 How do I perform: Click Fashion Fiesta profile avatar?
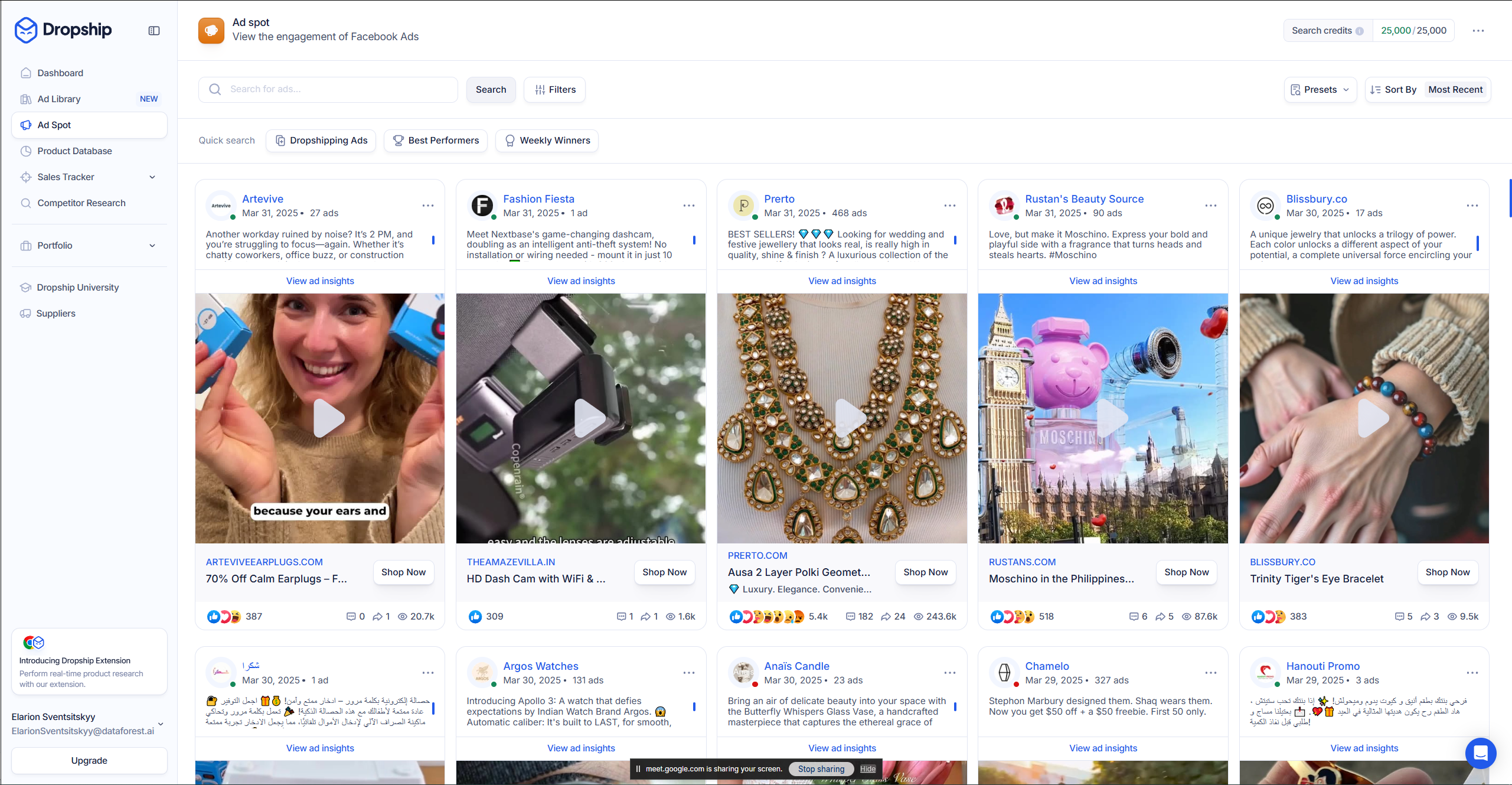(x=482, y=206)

* * *

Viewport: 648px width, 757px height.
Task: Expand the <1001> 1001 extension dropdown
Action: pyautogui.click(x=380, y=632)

- _EXERCISE TASK_:
Reproduce word for word the rows above, starting at the line containing "How do I perform: Click" and ending at the line containing "(x=482, y=206)". Leave the pictures out of your answer.

- _EXERCISE ANSWER_:
 How do I perform: Click Fashion Fiesta profile avatar?
(x=482, y=206)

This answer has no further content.